# Screen grounding examples
··········
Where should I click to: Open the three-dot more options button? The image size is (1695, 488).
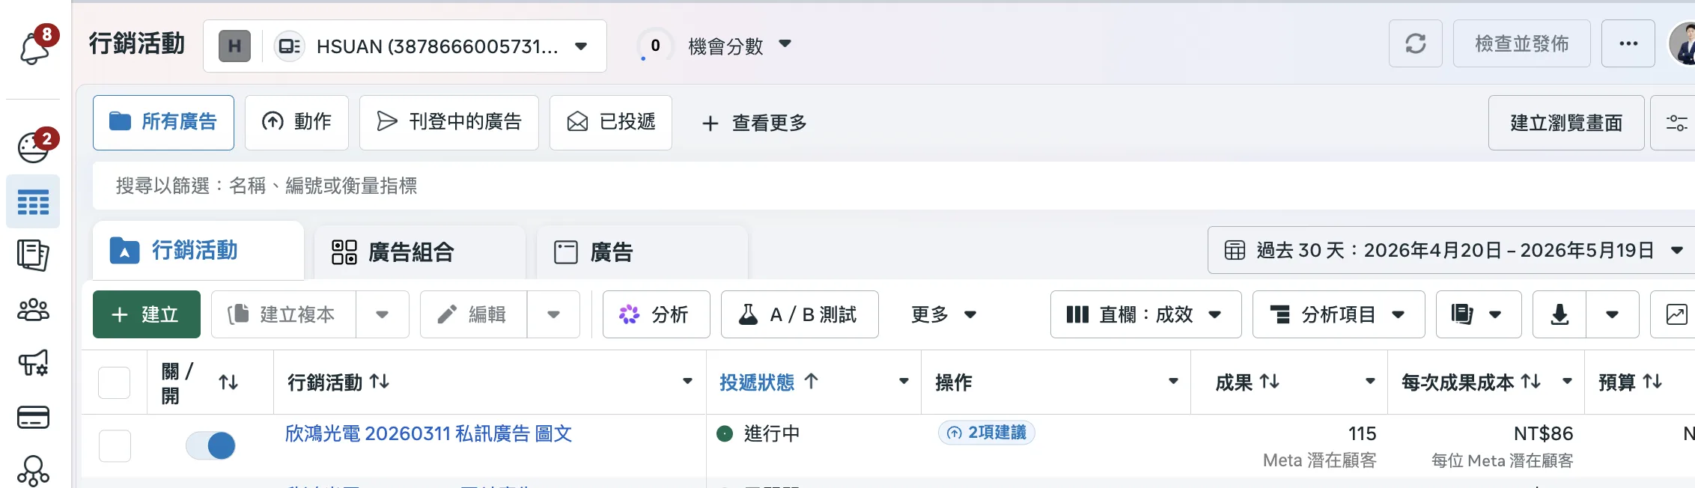[x=1628, y=44]
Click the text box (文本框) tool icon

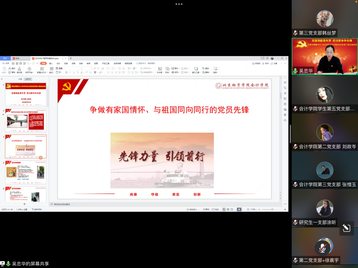[x=160, y=69]
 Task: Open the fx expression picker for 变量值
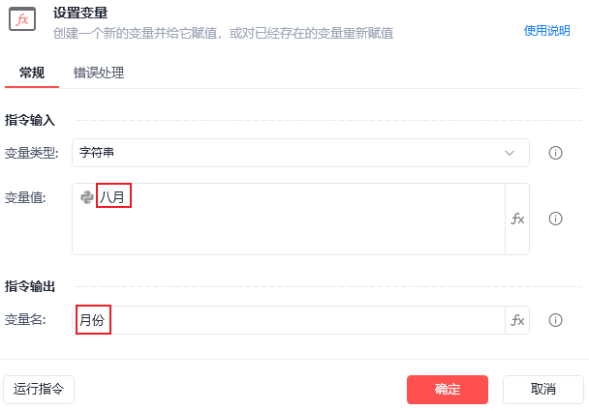(517, 220)
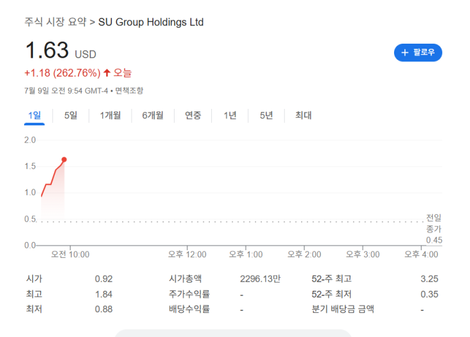Viewport: 470px width, 337px height.
Task: Click the 면책조항 disclaimer link
Action: (x=129, y=91)
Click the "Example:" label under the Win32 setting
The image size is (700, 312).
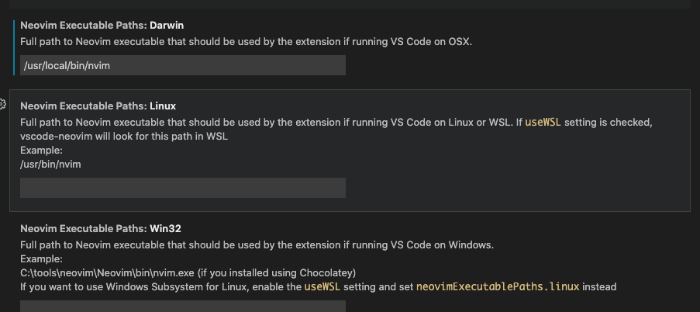(42, 259)
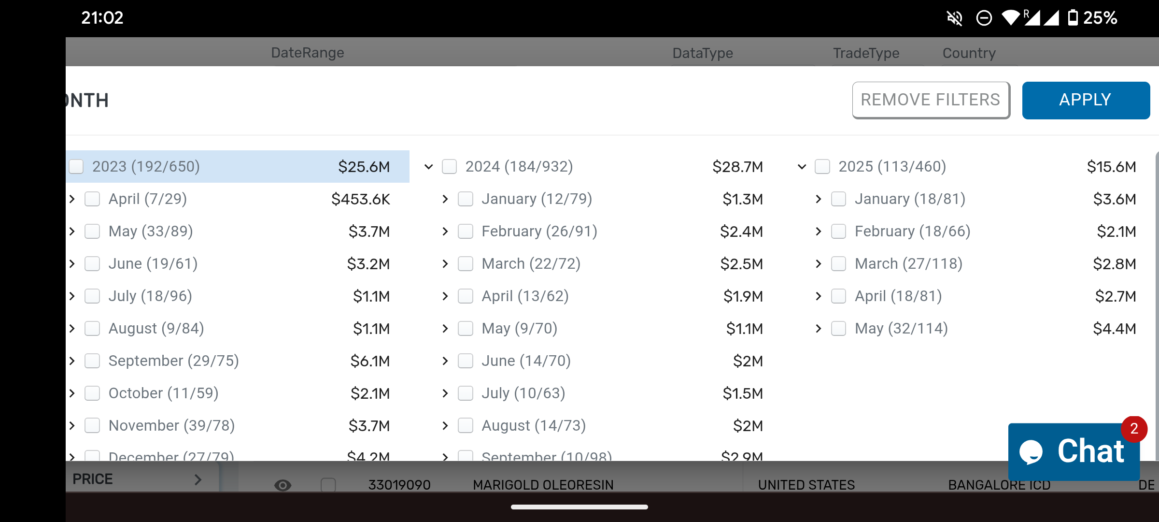Expand March (27/118) under 2025
Image resolution: width=1159 pixels, height=522 pixels.
[818, 264]
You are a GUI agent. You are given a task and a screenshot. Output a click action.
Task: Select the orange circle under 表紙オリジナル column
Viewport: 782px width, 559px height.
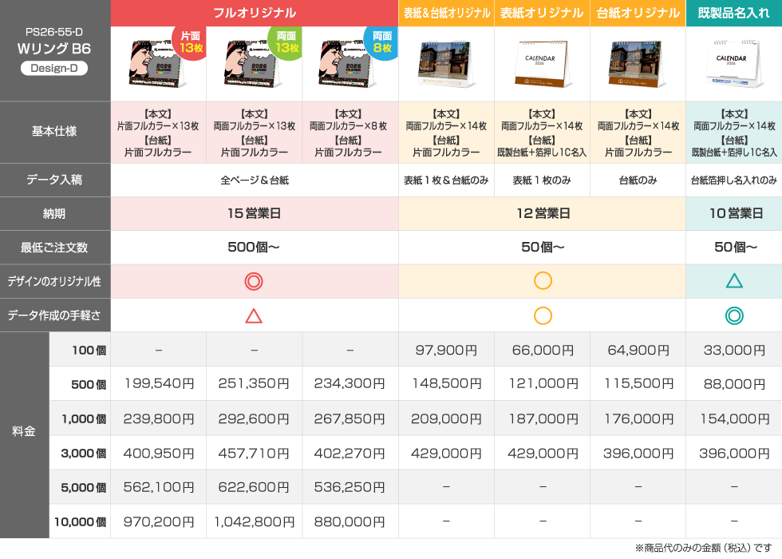[x=542, y=281]
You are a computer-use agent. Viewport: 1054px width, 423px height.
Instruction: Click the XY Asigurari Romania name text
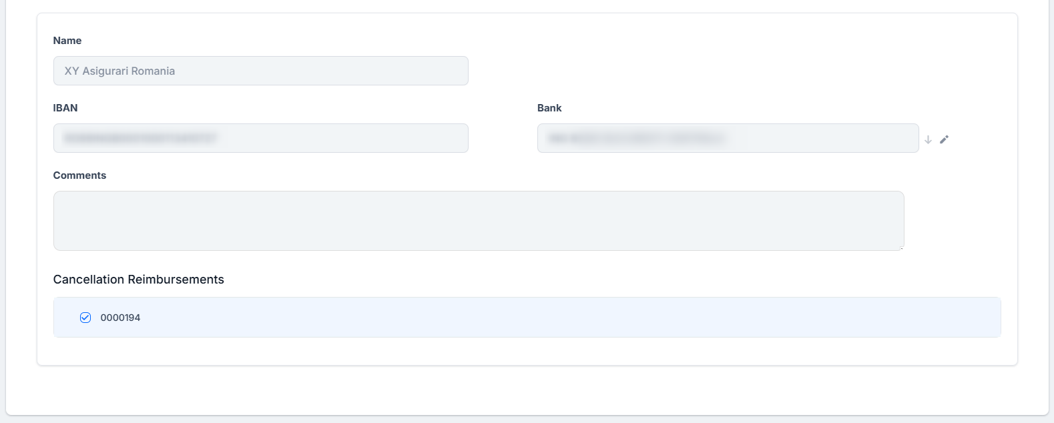(x=119, y=71)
··········
# Directions
Extract the stretch of the material from its start through the line containing "Action: (x=129, y=91)", including both ends, and repeat those lines exactly. Leave the pictures out of your answer.

# Solution to this exercise
Where should I click to: Open the three-dot more options button? The image size is (1695, 488).
[x=1628, y=44]
Click the text box (文本框) tool icon

[x=160, y=69]
 Task: Open the fx expression picker for 变量值
(517, 220)
Viewport: 470px width, 337px height.
Task: Click the 면책조항 disclaimer link
Action: (x=129, y=91)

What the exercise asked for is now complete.